ConocoPhillips applies to over summer rig at Kokoda or Carbon in NPR-A
Petroleum News Alaska
ConocoPhillips Alaska Inc. has applied to the U.S. Army Corps of Engineers to over summer a drilling rig on an insulated ice pad in the National Petroleum Reserve-Alaska. The Corps said the insulated ice pad would be constructed in March, but depending on results of this winter's drilling at Puviaq, that construction could take place either this March or next March.
The company over summered a rig at Puviaq last year farther east in NPR-A last year.
The new proposed ice pad would be at either the Kokoda prospect in section 27, township 11 north, range 5 west, Umiat Meridian, or at the Carbon prospect in section 4 T10N, R1E, UM. Both are in NPR-A.
Puviaq is west of Teshekpuk Lake; Kokoda is south of the eastern end of the lake, about halfway back to the edge of NPR-A from Puviaq; Carbon is south of Harrison Bay, some 30-35 miles west from Kokoda.

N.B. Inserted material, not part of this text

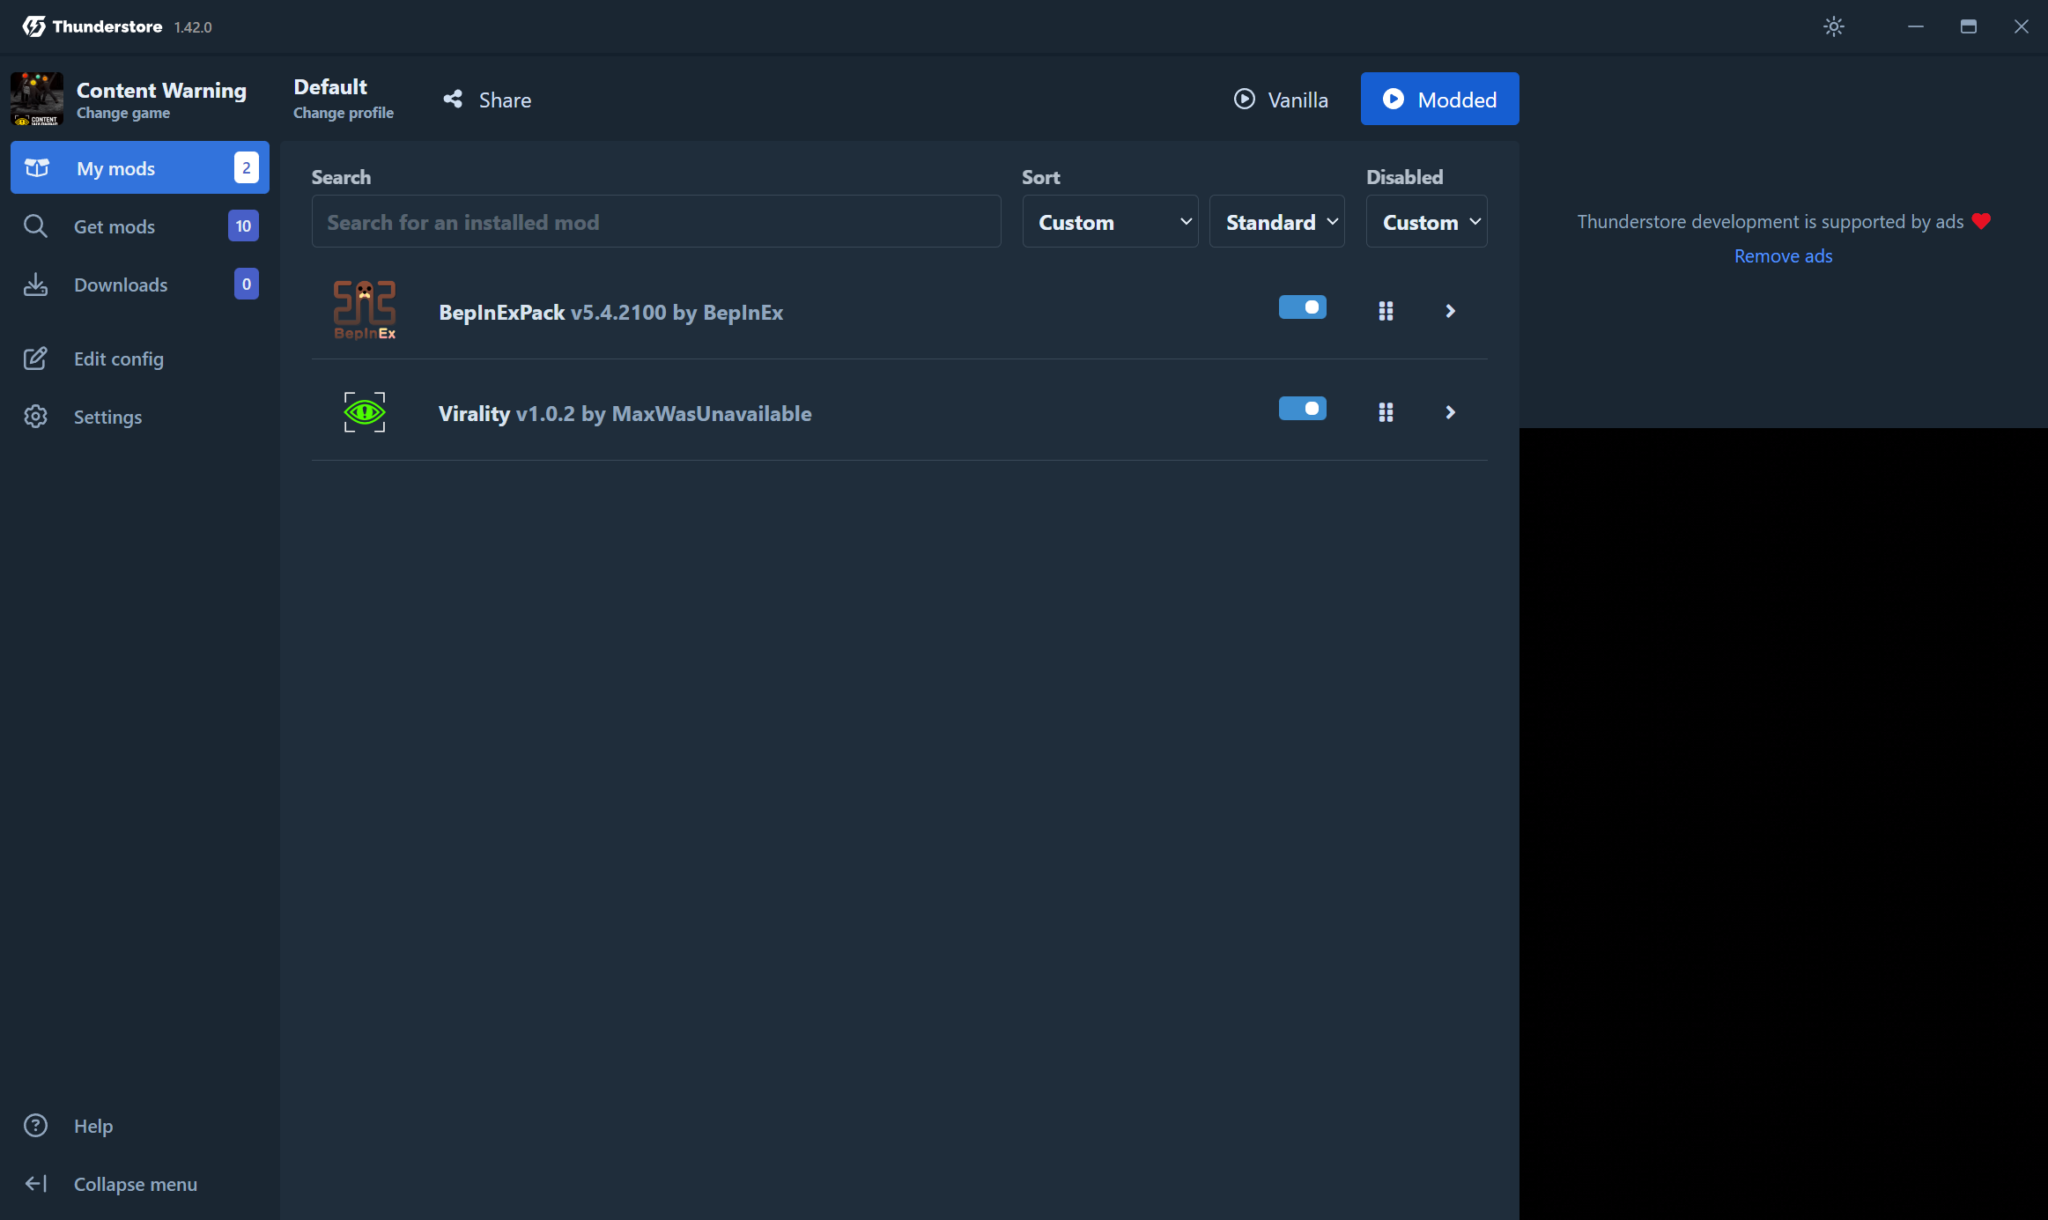Open the Standard sort direction dropdown
Screen dimensions: 2048x1220
tap(1277, 222)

The Corps said a crew of up to 20 people and selected ice pad construction equipment would be mobilized by rolligon and ATV to the proposed site. The pad would be 3.9 acres, some 312 feet by 544 feet by six inches to 24 inches thick and would be covered by standard eight foot by 24-foot by four to six-inch thick 25 psi expanded polystyrene foam insulation. The panels weight approximately 700 pounds each and would be sandwiched between eight foot by 24 foot sheets of 7/16 inch oriented strand board with reinforced polyethylene firm laid under the panels to prevent them from bonding to the ice pad.